All lines from the one holding "Screen dimensions: 1372x877" down to the last line of the entries are to be reproduced exactly, with no other lines.

*** Supplied records ***

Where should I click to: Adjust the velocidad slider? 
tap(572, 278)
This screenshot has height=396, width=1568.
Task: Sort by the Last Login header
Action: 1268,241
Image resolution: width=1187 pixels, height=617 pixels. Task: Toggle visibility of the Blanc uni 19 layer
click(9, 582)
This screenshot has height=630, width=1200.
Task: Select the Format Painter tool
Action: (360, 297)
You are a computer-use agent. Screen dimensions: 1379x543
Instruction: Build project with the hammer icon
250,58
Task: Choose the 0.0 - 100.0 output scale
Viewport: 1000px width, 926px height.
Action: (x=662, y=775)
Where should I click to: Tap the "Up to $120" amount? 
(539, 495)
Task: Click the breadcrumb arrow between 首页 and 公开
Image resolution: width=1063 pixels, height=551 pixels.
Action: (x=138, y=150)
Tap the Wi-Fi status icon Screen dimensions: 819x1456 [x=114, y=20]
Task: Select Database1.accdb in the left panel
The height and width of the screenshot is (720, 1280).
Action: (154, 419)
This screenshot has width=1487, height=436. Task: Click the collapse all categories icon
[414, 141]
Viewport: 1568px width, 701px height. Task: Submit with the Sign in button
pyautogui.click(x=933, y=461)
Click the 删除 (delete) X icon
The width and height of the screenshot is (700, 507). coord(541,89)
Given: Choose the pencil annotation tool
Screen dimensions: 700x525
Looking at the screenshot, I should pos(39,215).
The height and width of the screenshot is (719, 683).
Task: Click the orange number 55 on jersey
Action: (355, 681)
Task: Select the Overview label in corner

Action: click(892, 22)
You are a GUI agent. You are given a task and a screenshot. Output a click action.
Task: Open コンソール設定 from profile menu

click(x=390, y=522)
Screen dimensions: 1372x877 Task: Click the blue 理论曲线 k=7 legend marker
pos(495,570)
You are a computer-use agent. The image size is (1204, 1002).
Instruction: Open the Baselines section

*** End of Supplied records ***

§ Result:
Screen dimensions: 1372x877 Task: Click the blue 理论曲线 k=7 legend marker
pos(495,570)
You are a computer-use agent. The image size is (1204, 1002).
Instruction: Open the Baselines section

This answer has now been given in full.